There are a couple things that would bother me, too. First, that she didn't explore Mike Tyson's persistence and relentless self-examination, which I think what was you were trying to get at.

Second, if you are in the U.S., yes, my understanding is that she did break the law, I've had similar situations with my therapist and pdoc and though they both groused about it, I declined to solve a release and they did not communicate until I decided signing it was in my best interests.

It is your legal right to decline that communication. Speak to her about that, definitely.

 

Re: more therapist drama » alexandra_k

Posted by raisinb on April 28, 2009, at 22:57:07

In reply to Re: more therapist drama, posted by alexandra_k on April 28, 2009, at 15:07:39

Gotta second the recommendation for Marsha Linehan's Cognitive Behavioral Treatment for Borderline Personality Disorder.

It's a wonderful book--one that I keep returning to when I'm facing a tough choice or an emotional black hole. I love her focus on dialectics, because it suggests that growth stems from initial conflict.

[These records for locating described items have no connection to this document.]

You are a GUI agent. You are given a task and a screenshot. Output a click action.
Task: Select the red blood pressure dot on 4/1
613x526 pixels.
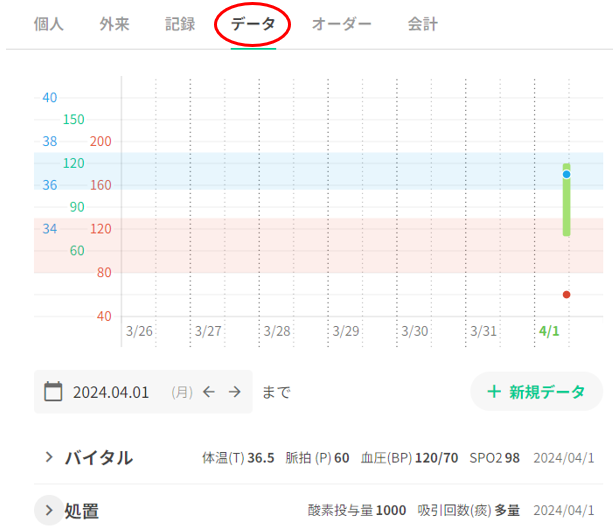(x=566, y=294)
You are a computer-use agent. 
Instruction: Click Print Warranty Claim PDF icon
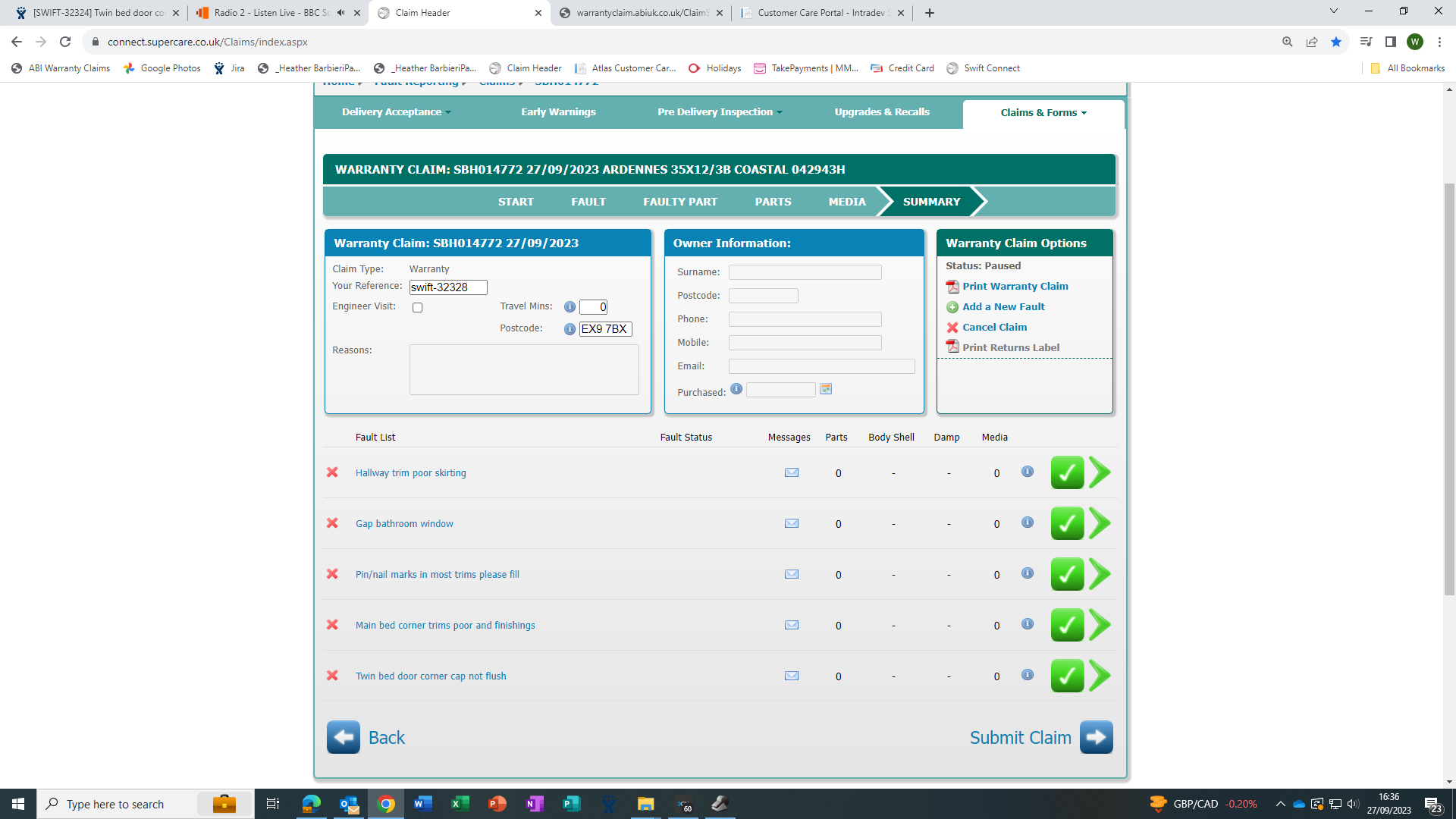point(952,286)
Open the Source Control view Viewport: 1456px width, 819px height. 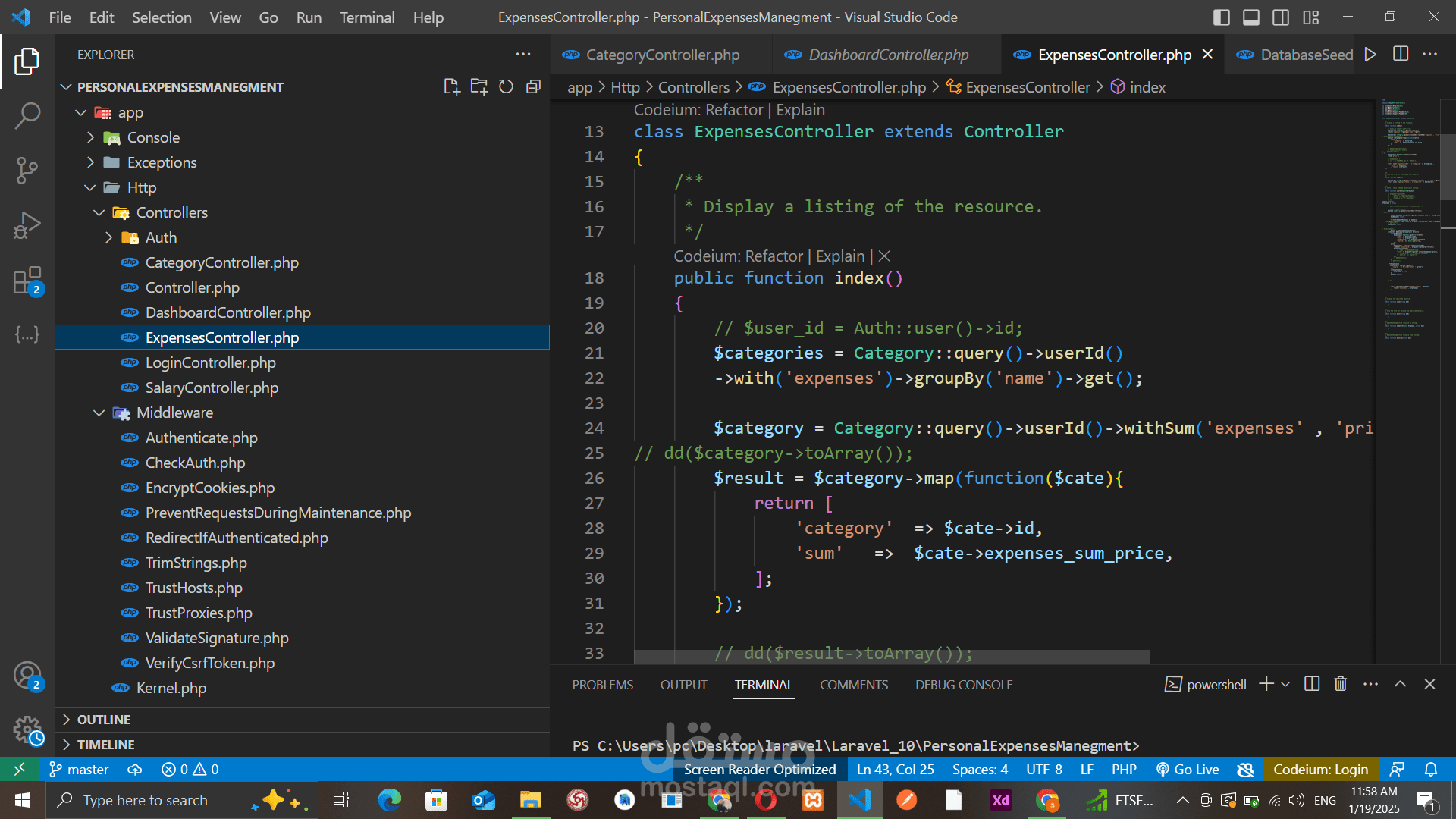27,170
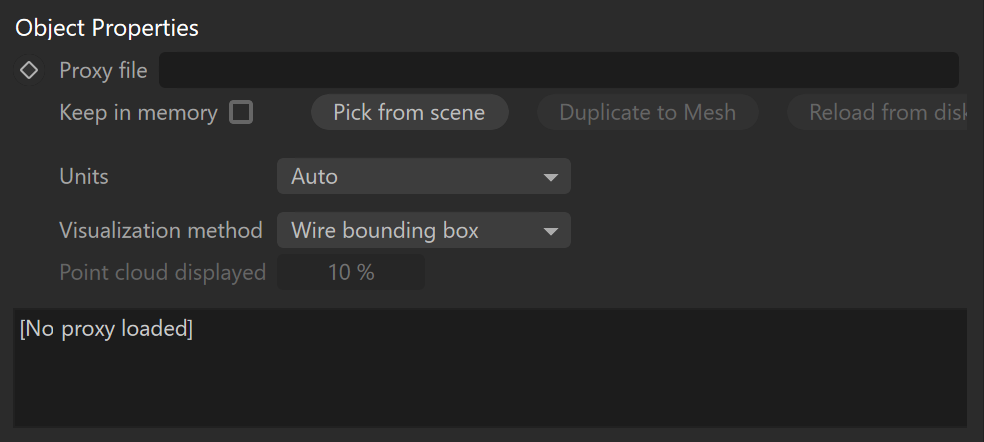Click the diamond keyframe icon beside Proxy file
Viewport: 984px width, 442px height.
click(x=29, y=70)
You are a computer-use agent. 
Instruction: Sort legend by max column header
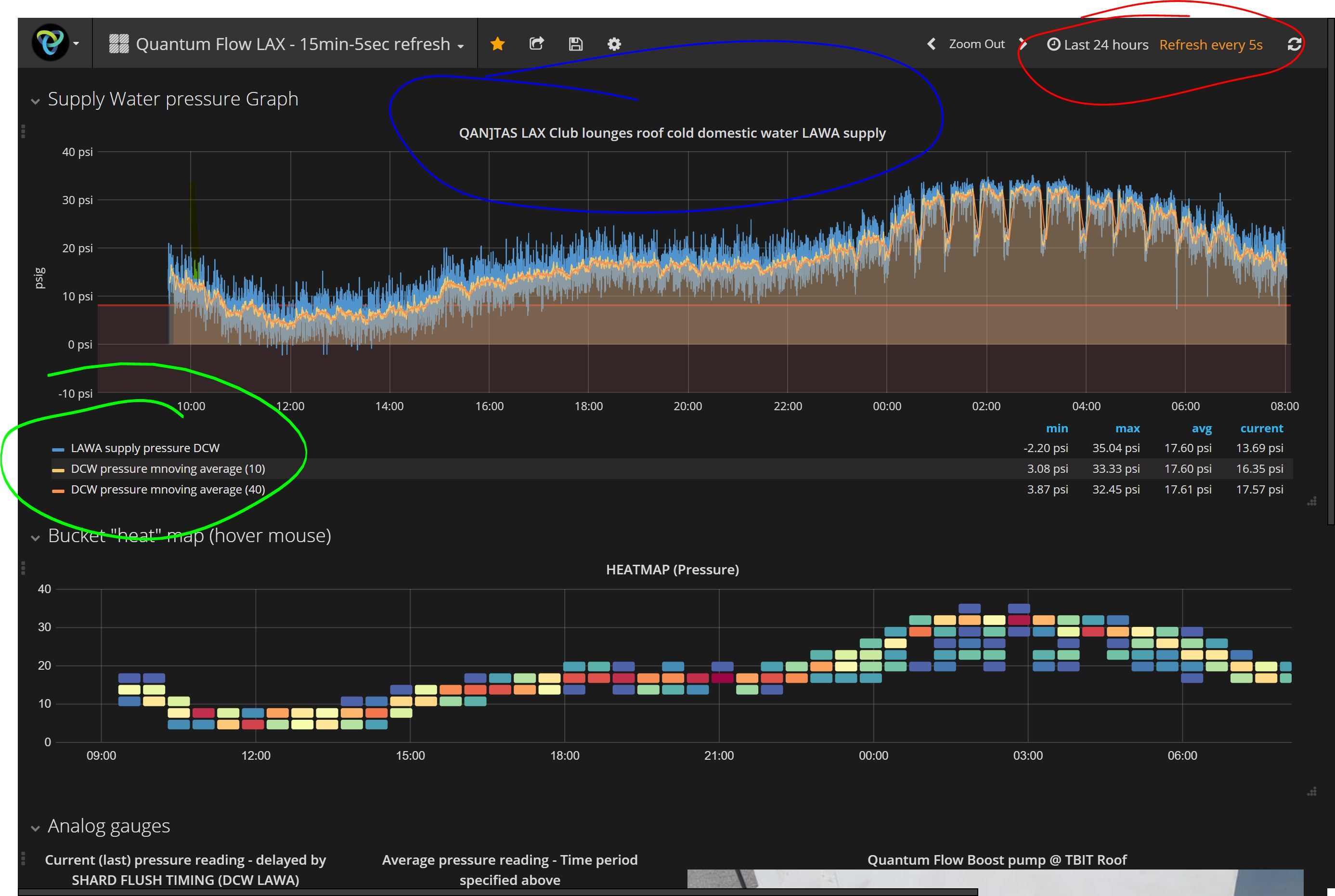(1127, 429)
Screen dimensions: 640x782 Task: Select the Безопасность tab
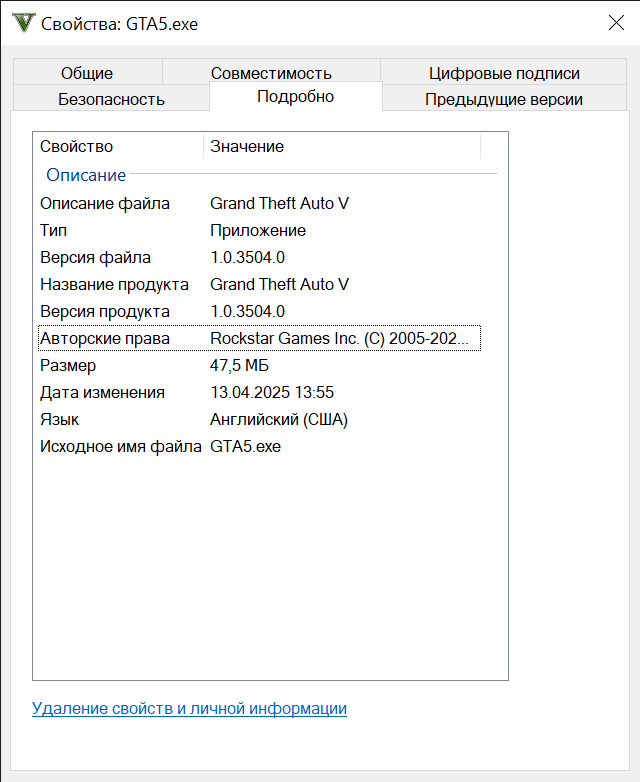coord(111,99)
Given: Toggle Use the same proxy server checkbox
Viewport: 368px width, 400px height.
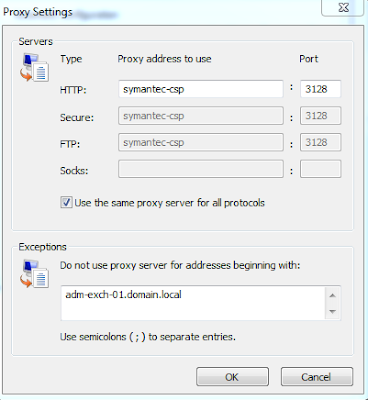Looking at the screenshot, I should click(x=66, y=202).
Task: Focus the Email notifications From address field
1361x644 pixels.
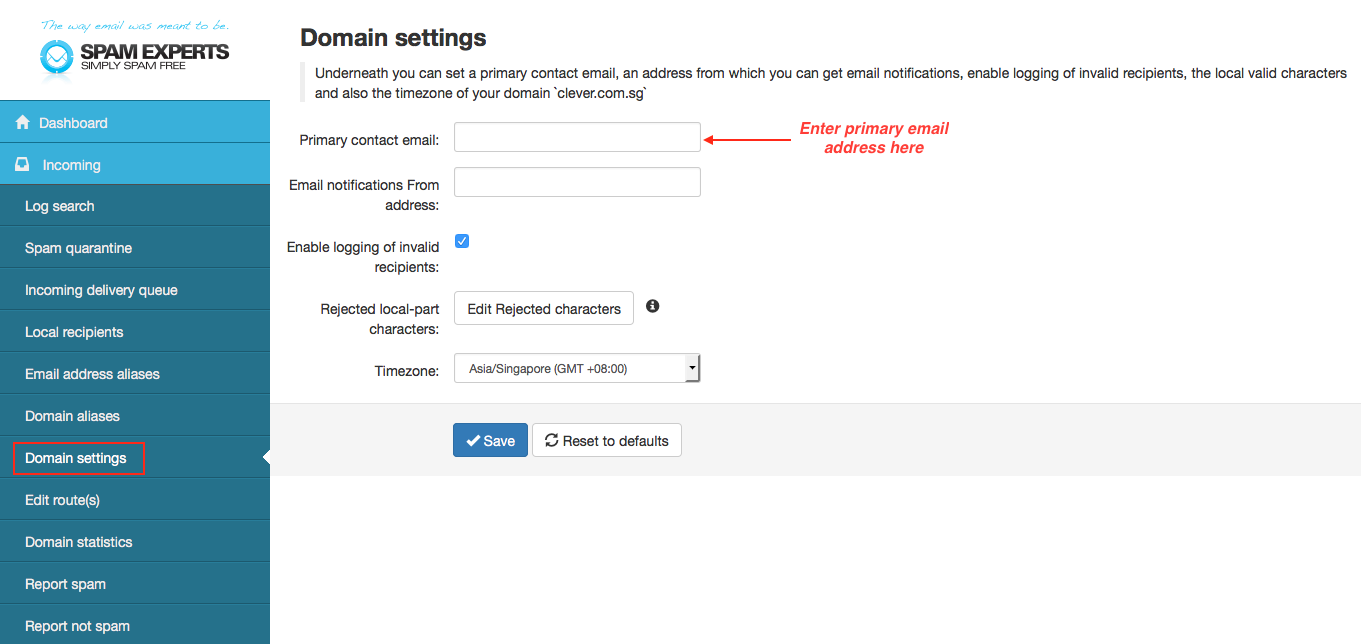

I also love her tone. She's no-nonsense, has a respect for paradox, and a fundamental respect and understanding of borderline patients. Even if it's debatable whether one is "borderline"--me or you--it's so articulate about the issues that people with borderline issues typically face. When I read it, I get the sense that I'm talking to a self-assured, yet respectful and empathic person who understands the deep conflicts I encounter.

 

Re: whatever, dude » Amelia_in_StPaul

Posted by deerock on April 29, 2009, at 9:19:19

In reply to whatever, dude » deerock, posted by Amelia_in_StPaul on April 28, 2009, at 21:53:54

sorry i offended you. not my intention. have a nice day.